Department of Comparative Biosciences, School of Veterinary Medicine, University of Wisconsin, Madison, Wisconsin, United States of America.
Department of Obstetrics and Gynecology, University of California, Irvine, California, United States of America.
PLoS One. 2022 Apr 29;17(4):e0267826. doi: 10.1371/journal.pone.0267826. eCollection 2022.
Angiogenesis is vital during pregnancy for remodeling and enhancing vasodilation of maternal uterine arteries, and increasing uterine blood flow. Abnormal angiogenesis is associated with decreased uteroplacental blood flow and development of pregnancy disorders such as gestational hypertension, preeclampsia, fetal growth restriction, preterm delivery, stillbirth, and miscarriage. The mechanisms that contribute to normal angiogenesis remain obscure. Our previous studies demonstrated that expression of the angiotensin type 2 receptor (AT2R) is increased while the angiotensin type 1 receptor (AT1R) is unchanged in the endothelium of uterine arteries, and that AT2R-mediated pregnancy adaptation facilitates enhanced vasodilation and uterine arterial blood flow. However, the role of AT2R in regulating angiogenesis during pregnancy has never been studied. This study examines whether or not AT2R activation induces angiogenesis and, if so, what mechanisms are involved. To this end, we used primary human uterine artery endothelial cells (hUAECs) isolated from pregnant and nonpregnant women undergoing hysterectomy. The present study shows that Compound 21, a selective AT2R agonist, induced proliferation of pregnant-hUAECs, but not nonpregnant-hUAECs, in a concentration-dependent manner, and that this C21-induced mitogenic effect was blocked by PD123319, a selective AT2R antagonist. The mitogenic effects induced by C21 were inhibited by blocking JNK-but not ERK, PI3K, and p38-signaling pathways. In addition, C21 concentration dependently increased cell migration and capillary-like tube formation in pregnant-hUAECs. The membrane-based antibody array showed that C21 increased expression of multiple angiogenic proteins, including EGF, bFGF, leptin, PLGF, IGF-1, and angiopoietins. Our qPCR analysis demonstrates that C21-induced increase in expression of these angiogenic proteins correlates with a proportional increase in mRNA expression, indicating that AT2R activates angiogenic proteins at the transcriptional level. In summary, the present study shows that AT2R activation induces angiogenesis of hUAECs in a pregnancy-specific manner through JNK-mediated pathways with associated transcriptional upregulation of multiple proangiogenic proteins.

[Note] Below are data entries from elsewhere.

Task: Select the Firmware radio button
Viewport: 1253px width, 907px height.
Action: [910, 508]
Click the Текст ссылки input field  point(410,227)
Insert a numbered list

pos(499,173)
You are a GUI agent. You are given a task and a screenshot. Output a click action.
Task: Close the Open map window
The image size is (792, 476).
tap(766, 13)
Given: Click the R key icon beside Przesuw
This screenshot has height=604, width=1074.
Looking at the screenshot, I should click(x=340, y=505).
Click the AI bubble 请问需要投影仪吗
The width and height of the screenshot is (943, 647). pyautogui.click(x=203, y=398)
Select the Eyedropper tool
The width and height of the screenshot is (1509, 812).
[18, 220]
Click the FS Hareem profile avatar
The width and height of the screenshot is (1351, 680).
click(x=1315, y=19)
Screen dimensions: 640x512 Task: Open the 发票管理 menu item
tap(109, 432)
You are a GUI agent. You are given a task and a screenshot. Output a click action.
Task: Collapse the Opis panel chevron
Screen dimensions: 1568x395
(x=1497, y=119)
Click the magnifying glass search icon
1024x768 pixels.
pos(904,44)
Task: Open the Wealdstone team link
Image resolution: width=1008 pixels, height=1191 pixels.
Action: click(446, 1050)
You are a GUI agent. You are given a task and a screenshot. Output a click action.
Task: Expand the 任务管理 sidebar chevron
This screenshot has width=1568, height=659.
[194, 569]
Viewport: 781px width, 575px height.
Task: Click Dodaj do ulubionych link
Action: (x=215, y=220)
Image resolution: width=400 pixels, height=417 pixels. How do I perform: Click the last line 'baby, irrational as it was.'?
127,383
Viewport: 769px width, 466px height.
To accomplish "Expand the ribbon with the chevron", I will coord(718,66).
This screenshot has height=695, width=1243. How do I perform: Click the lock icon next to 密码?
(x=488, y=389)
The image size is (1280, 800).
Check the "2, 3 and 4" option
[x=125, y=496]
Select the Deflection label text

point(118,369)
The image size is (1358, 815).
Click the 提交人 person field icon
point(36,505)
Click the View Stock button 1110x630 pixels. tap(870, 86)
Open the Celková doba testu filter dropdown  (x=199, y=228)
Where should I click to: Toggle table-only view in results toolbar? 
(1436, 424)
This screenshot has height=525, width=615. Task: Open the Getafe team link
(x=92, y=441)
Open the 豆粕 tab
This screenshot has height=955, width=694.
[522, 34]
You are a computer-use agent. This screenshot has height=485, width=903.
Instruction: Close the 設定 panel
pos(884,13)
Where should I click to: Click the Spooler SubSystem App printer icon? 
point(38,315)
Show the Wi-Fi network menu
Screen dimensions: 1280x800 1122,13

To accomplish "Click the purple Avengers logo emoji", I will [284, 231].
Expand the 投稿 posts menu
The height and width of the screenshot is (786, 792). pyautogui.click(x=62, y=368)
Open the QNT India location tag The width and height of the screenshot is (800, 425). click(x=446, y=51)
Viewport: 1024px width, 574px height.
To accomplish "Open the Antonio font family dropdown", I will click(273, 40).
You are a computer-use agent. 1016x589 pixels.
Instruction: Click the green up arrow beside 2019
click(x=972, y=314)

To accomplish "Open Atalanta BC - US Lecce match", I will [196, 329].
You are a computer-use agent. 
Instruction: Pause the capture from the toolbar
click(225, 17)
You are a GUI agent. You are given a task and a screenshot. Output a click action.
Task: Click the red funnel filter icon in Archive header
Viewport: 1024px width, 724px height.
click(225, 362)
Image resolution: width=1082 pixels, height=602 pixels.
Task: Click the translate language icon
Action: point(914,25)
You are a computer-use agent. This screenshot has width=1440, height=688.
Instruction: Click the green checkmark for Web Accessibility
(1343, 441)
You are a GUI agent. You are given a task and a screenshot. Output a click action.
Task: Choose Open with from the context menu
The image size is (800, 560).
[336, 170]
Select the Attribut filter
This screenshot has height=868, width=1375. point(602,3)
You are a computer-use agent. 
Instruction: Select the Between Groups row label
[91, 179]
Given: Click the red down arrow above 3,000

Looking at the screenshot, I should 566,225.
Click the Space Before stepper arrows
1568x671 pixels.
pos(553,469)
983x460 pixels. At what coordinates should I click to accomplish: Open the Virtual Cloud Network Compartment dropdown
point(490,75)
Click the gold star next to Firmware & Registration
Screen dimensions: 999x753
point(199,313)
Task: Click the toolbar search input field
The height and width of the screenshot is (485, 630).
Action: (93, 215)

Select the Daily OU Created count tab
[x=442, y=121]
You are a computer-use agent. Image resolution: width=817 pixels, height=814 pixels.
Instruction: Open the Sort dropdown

血管生成对于妊娠期间重塑和增强母体子宫动脉的血管舒张以及增加子宫血流量至关重要。异常的血管生成与胎盘血流减少以及妊娠并发症的发展有关,如妊娠期高血压、子痫前期、胎儿生长受限、早产、死产和流产。导致正常血管生成的机制仍不清楚。我们之前的研究表明,在子宫动脉的内皮细胞中,血管紧张素 II 型受体 (AT2R) 的表达增加,而血管紧张素 I 型受体 (AT1R) 不变,并且 AT2R 介导的妊娠适应促进了增强的血管舒张和子宫动脉血流。然而,AT2R 在妊娠期间调节血管生成的作用从未被研究过。本研究检查了 AT2R 激活是否诱导血管生成,如果是,涉及哪些机制。为此,我们使用了从接受子宫切除术的妊娠和非妊娠妇女中分离的原代人子宫动脉内皮细胞 (hUAEC)。本研究表明,选择性 AT2R 激动剂 Compound 21 以浓度依赖性方式诱导妊娠-hUAEC 的增殖,但不诱导非妊娠-hUAEC 的增殖,并且这种 C21 诱导的有丝分裂效应被选择性 AT2R 拮抗剂 PD123319 阻断。C21 诱导的有丝分裂效应被阻断 JNK 但不阻断 ERK、PI3K 和 p38 信号通路而被抑制。此外,C21 浓度依赖性地增加了妊娠-hUAEC 的细胞迁移和毛细血管样管形成。膜基抗体阵列显示,C21 增加了多种血管生成蛋白的表达,包括 EGF、bFGF、瘦素、PLGF、IGF-1 和血管生成素。我们的 qPCR 分析表明,C21 诱导的这些血管生成蛋白表达增加与 mRNA 表达的比例增加相关,表明 AT2R 通过 JNK 介导的途径在转录水平上激活血管生成蛋白。总之,本研究表明,AT2R 激活以妊娠特异性方式诱导 hUAEC 的血管生成,通过 JNK 介导的途径与多种促血管生成蛋白的转录上调相关。